But that apparently was related to verdi status not properly closing the broker connection (I opened a PR to fix this, see 🐛 `verdi status`: close broker connection after check by mbercx · Pull Request #7269 · aiidateam/aiida-core · GitHub).

Similarly, I’m unsure if the error you report in the circus logs is the actual cause of your troubles, and if this is related to RabbitMQ at all. circus takes care of managing the daemon workers. As I understand it, the error you are seeing is simply a consequence of your verdi command conflicting with the manage_watchers command that circus runs every second or so. I can reproduce it pretty consistently with:

for i in (seq 1 10); verdi daemon start; sleep 1;  verdi daemon stop; end

(fish example, adapt for your fav shell). Tracking my circus logs, I get plenty of:

2026-03-06 11:47:18 tornado.application[45922] [ERROR] Exception in callback <bound method Arbiter.manage_watchers of <circus.arbiter.Arbiter object at 0x125e84430>>
Traceback (most recent call last):
  File "/Users/mbercx/.aiida_venvs/core/lib/python3.10/site-packages/tornado/ioloop.py", line 937, in _run
    val = self.callback()
  File "/Users/mbercx/.aiida_venvs/core/lib/python3.10/site-packages/circus/util.py", line 1038, in wrapper
    raise ConflictError("arbiter is already running %s command"
circus.exc.ConflictError: arbiter is already running arbiter_stop command

What I think happens is that while arbiter_stop is running, triggered by verdi daemon stop, the manage_watchers command runs, which then conflicts with the arbiter_stop. In your other error, you most likely ran verdi daemon decr, which triggers watcher_decr, which then raises the corresponding ConflictError when manage_watchers is run.

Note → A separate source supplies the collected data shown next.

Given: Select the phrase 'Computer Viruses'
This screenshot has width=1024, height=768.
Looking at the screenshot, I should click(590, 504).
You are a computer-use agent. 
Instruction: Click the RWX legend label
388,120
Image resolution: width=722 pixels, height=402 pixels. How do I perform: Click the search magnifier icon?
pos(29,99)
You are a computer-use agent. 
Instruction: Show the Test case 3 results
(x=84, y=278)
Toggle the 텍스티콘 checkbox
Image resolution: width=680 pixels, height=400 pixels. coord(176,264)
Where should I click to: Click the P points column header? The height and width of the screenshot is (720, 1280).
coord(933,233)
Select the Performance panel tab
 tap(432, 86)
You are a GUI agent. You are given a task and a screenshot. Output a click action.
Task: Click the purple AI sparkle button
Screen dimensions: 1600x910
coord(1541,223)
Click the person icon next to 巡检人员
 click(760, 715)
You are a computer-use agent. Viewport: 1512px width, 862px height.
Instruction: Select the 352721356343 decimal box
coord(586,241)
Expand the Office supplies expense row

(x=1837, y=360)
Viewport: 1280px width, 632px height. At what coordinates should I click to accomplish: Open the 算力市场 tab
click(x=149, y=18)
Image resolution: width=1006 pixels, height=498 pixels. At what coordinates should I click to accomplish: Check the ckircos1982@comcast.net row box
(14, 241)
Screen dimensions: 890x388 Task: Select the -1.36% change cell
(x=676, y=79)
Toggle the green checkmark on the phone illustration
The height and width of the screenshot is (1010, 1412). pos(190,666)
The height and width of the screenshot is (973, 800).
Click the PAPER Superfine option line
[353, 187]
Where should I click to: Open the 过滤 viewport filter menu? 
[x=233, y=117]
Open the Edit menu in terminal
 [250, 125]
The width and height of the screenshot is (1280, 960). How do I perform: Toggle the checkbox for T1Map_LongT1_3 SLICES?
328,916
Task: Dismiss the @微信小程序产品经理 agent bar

Also see the following (rather old, but I think still correct) comment:

So at this stage I haven’t really seen any evidence that RabbitMQ is to blame for your daemon crashing. Maybe we should have a debugging session on Teams to see if we can’t figure it out together. :slight_smile: How reliably can you reproduce the issue, and confidently report the time the crash happened?

1 Like

Thanks @mbercx for your answer!

How reliably can you reproduce the issue, and confidently report the time the crash happened?

I can pinpoint the exact moment the issue occurs, as I’ve run several tests and encountered it often. However, I’m not sure how to reliably reproduce it on demand.

Regarding the rest of your message, I’m starting to wonder if the daemon crashes due to traffic congestion (e.g., overloading). I’ve used up to 80% of the available daemon worker slots, so in theory it probably isn’t this but it might explain why the daemon are slow at least. This would also align with the fact that you can reproduce the error by spamming the daemon workers with instructions.

I’d really appreciate your help with this! Scheduling a debugging session might be the most efficient way to sort it out indeed!

Great, I’ll DM you so we can get to the bottom of this. :slight_smile: